Sukoso menuturkan bahwa dalam proses mengeluarkan sertifikasi halal, BPJPH melibatkan berbagai pihak, antara lain LPPOM MUI, penyelia halal yang bertugas untuk Mengawasi Proses Produk Halal (PPH) di perusahaan serta Lembaga Pemeriksa Halal (LPH). “Melalui mekanisme ini, kami ingin memastikan bahwa setiap produk yang tersertifikasi telah mendapat jaminan halal dari setiap proses produksinya,” tutur Sukoso.

Dalam memeriksa kandungan halal pada produk makanan dan minuman, bukan hanya produknya yang perlu diperhatikan, namun juga alat-alat yang digunakan. “Ada banyak prinsip yang harus dipenuhi sebagai syarat mutlak dalam proses sertifikasi halal. Untuk itu, para pelaku UMKM berbasis syariah perlu memperhatikan penggunaan bahan baku untuk berproduksi sehingga dapat diyakini konsistensi kehalalannya,” tutur Osmena Gunawan, wakil Direktur LPPOM MUI.

Kehalalan sebuah produk tidak hanya didukung oleh pemilihan bahan, namun juga proses dan mekanisme produksi dari hulu ke hilir. Pelaksanaan prosedur yang baik diharapkan dapat memperkuat bisnis industri halal UMKM Indonesia sehingga semakin meningkat dan berkembang hingga ke taraf global.

Dalam mendukung pengembangan ekonomi dan keuangan syariah, Bank Indonesia tidak hanya berfokus pada halal value chain, namun juga alternatif sumber pembiayaan syariah. Pada forum bertema “Peran Islamic Social Finance dalam Mendukung Implementasi SDGS”, dibahas bahwa pemanfaatan zakat sebagai salah satu alternatif sumber pembiayaan sektor produktif memiliki potensi yang sangat besar.

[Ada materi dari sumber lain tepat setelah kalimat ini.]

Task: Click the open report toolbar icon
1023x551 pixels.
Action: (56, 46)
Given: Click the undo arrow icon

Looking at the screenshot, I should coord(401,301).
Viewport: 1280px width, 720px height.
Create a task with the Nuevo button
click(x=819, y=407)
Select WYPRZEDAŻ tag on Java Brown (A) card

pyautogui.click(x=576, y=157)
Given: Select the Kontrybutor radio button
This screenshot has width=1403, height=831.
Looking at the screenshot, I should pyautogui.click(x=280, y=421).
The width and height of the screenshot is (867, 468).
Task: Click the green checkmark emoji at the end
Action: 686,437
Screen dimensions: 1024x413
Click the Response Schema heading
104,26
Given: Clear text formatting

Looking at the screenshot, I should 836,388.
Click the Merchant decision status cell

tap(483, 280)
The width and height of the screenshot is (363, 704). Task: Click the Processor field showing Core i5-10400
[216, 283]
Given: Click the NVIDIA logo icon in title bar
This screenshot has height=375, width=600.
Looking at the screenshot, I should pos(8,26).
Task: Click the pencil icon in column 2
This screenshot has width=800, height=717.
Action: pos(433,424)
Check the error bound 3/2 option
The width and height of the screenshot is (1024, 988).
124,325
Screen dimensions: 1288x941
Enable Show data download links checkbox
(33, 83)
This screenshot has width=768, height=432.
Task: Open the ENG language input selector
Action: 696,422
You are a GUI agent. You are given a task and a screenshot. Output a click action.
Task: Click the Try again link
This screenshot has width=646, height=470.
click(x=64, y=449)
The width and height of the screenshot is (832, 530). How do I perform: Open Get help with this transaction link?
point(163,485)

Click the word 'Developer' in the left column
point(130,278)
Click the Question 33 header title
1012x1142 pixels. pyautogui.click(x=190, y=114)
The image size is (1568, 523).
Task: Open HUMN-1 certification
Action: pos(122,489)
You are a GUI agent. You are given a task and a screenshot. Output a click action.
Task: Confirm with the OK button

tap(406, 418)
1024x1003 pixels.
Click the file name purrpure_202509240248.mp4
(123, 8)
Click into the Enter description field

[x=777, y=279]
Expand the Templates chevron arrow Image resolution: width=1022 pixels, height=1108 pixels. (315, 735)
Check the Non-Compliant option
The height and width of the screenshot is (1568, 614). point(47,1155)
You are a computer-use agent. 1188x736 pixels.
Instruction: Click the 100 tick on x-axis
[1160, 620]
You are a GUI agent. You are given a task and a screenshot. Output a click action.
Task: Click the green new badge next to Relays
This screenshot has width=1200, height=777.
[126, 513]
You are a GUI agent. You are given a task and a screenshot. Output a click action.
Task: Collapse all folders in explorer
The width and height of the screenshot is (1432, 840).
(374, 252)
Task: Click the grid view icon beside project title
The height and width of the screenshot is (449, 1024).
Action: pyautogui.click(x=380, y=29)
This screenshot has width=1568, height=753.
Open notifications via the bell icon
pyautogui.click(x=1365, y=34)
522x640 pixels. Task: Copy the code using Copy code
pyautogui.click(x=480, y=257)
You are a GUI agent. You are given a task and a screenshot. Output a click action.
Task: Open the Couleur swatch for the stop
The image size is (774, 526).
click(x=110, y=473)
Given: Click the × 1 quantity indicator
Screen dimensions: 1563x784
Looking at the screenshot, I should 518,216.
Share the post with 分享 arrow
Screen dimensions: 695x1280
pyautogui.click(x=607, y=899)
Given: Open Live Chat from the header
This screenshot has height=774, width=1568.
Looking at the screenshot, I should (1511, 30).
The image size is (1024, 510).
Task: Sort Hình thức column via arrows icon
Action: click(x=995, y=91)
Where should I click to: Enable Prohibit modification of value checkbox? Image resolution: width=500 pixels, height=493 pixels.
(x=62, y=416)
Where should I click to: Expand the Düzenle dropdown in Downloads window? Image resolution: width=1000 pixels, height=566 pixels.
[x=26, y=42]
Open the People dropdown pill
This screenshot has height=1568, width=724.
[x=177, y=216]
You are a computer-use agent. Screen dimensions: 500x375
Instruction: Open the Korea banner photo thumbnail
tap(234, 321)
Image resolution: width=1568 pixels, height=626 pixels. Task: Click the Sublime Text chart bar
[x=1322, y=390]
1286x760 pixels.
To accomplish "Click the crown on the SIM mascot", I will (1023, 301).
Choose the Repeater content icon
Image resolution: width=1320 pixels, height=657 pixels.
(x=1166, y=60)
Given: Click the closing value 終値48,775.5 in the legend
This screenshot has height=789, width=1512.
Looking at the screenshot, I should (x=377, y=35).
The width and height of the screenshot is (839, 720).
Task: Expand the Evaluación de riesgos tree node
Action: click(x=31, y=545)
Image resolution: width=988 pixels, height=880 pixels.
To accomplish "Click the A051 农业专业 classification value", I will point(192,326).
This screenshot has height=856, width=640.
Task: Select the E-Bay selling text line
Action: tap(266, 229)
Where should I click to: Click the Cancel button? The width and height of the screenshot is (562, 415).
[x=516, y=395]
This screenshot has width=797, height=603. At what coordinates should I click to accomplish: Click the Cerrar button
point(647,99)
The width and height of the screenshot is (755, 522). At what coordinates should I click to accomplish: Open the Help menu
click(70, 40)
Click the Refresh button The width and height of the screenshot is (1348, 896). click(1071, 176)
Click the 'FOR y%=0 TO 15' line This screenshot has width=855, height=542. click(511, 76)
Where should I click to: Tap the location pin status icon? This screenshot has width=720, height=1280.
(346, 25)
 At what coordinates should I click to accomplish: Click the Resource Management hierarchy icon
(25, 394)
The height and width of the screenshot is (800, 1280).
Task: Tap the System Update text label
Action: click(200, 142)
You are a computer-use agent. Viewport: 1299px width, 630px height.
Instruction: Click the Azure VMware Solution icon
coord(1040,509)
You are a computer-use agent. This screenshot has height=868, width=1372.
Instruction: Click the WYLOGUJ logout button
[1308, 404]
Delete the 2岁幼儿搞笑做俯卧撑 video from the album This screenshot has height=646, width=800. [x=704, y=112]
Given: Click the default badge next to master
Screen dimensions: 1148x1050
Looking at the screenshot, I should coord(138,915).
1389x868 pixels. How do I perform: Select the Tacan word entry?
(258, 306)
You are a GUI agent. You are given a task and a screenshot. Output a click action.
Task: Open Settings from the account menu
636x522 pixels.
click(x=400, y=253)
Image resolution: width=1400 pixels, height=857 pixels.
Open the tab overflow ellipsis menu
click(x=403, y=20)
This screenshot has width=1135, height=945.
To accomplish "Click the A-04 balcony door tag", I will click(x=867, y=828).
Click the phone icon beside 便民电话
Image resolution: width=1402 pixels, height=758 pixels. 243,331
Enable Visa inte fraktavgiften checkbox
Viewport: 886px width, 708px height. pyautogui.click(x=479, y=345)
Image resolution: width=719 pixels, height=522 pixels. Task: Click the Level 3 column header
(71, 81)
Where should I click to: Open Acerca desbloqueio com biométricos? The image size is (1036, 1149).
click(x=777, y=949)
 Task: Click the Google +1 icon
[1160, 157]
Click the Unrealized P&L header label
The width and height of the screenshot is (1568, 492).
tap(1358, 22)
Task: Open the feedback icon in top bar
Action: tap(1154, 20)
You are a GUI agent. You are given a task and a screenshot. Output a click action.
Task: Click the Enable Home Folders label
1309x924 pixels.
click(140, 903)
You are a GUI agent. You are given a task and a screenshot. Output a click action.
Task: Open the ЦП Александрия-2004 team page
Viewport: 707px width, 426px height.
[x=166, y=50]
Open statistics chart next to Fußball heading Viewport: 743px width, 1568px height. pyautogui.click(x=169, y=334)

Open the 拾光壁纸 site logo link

“Saat ini realisasi pengumpulan dana zakat nasional baru sekitar 6,2 triliun atau 2,92% dari total potensi zakat yg seharusnya bisa mencapai sekitar 235,16 triliun. Karenanya, optimalisasi pemanfaatan zakat sebagai salah satu instrumen keuangan syariah sangat penting dilakukan,” tutur Bambang Sudibyo, Ketua Badan Amil Zakat Nasional (BAZNAS).

Salah satu alternatif mendorong peningkatan pengumpulan Zakat adalah manajemen pengumpulan zakat yang mengikuti manajemen pengumpulan pajak. Untuk mengimplementasikan hal tersebut, maka diperlukan dukungan regulasi, antara lain mewajibkan zakat bagi yang memenuhi syarat dengan pemberian insentif berupa pengurangan kewajiban pajak bagi pembayar zakat dan Sentralisasi Pengumpulan Zakat dengan pola pendistribusian desentralisasi secara proposional.

Di era revolusi industri 4.0, pengelolaan zakat pun dapat dilakukan melalui media digital. Digitalisasi pengelolaan Zakat dilakukan agar pengumpulan dan distribusi lebih efisien, transparan, skala besar, lebih aman dan menurunkan biaya transaksi.

Pada kesempatan tersebut, dilakukan pula peluncuran Outlook Zakat Nasional 2019 sebagai wujud nyata dukungan Pemerintah, BI dan BAZNAS dalam mendorong optimalisasi pengumpulan zakat nasional. Outlook Zakat Nasional 2019 ini mencakup informasi mengenai pengumpulan dan pemanfaatan zakat, Statistik Penyaluran Zakat, Highlight kajian strategis perzakatan, Kinerja Perzakatan Nasional dan Tantangan & Peluang Zakat Nasional 2019.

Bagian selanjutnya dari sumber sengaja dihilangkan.